Seriously, though, the great theorists of humor have often agreed that we laugh hardest and most about the things that make us uncomfortable, or that are otherwise taboo. We laugh about poop and we make jokes about death, and these things are right on the border of what we loathe, fear, or simply feel embarrassed by. Laughing lets a little bit of that tension go. And, of course, a lot of folks feel conflicted about God and about religion, and I think mocking Christian books is a little bit of a release valve for that tension. So for Reformed folks, Acne Break Out and I Declare Bankruptcy by Joel Osteen are guilty pleasures; for progressive evangelicals, Recovering FROM Biblical Manhood and Womanhood by John Piper and Wayne Grudem releases another kind of tension. And books like He Touched Me Inappropriately by Benny Hinn release some of the ambiguity and frustration we feel about his deceitful antics in the name of God.
But most of the tweets have been pretty non-sectarian, and that makes me really happy—what's made me smile a ton over the past 24 hours—is seeing folks from all points on the theological and ecclesiastical spectrum joining in the joke. It's fun to see Cameron Strang of Relevant, Justin Taylor of The Gospel Coalition, Tim Challies, Susan Isaacs, and Eric Metaxas joining New Monastic folks, other neo-reformed people, progressive evangelicals and non-believers having a good laugh all together. It's just such a refreshing change from the frequent state of affairs in the Christian blog and Twittersphere, when people are at each others' throats.
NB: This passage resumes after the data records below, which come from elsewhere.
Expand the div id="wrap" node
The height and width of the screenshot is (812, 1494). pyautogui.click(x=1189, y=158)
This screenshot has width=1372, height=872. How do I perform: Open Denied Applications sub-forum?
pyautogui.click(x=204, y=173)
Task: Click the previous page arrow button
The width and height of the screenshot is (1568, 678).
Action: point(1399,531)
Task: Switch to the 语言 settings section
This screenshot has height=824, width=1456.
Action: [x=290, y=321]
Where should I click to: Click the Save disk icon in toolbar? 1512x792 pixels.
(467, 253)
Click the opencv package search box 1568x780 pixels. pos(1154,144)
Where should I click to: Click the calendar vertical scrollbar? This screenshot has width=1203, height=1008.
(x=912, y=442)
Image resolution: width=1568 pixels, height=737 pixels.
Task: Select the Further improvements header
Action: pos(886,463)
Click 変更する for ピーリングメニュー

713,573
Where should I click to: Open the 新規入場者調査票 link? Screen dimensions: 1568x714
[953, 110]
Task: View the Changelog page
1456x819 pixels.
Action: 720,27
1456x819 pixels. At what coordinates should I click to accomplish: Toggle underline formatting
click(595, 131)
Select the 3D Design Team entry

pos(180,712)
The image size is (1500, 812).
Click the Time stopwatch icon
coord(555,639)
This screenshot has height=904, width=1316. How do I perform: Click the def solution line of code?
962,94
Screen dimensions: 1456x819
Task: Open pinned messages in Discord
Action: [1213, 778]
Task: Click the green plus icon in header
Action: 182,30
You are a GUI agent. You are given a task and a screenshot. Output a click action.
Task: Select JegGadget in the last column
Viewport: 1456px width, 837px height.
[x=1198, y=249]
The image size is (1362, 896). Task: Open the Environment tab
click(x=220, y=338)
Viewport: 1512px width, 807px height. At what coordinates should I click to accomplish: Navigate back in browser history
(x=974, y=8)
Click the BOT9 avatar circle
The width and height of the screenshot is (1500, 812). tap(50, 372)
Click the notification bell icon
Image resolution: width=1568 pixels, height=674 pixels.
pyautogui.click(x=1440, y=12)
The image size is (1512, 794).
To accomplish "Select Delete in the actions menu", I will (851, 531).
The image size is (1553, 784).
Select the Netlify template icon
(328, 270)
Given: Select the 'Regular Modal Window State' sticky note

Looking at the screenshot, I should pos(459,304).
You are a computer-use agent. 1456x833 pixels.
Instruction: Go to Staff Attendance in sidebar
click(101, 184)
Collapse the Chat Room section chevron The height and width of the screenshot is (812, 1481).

So besides all that, what do you think made it go viral?
Oh, who knows? Dumb luck! But it's a great example of how creativity actually flourishes under constraints. 140 characters is a great length for book titles, even with an extra word, so no one's daunted by the fear it won't work. And the whole point is to be as absurd as possible, so no one's afraid to look silly because silliness is kind of the point. It's been so fun to watch. I'm usually the curmudgeonly one wringing my hands over how addicted everyone has become to their smartphones, but I've really enjoyed watching people chiming in and making what feels like Life Together, Laughing by Dietrich Bonhoeffer. G.K. Chesterton said that it's "the test of a good religion whether you can make a joke about it." Right now, it feels like #AddaWordRuinaChristianBook has helped us pass that test.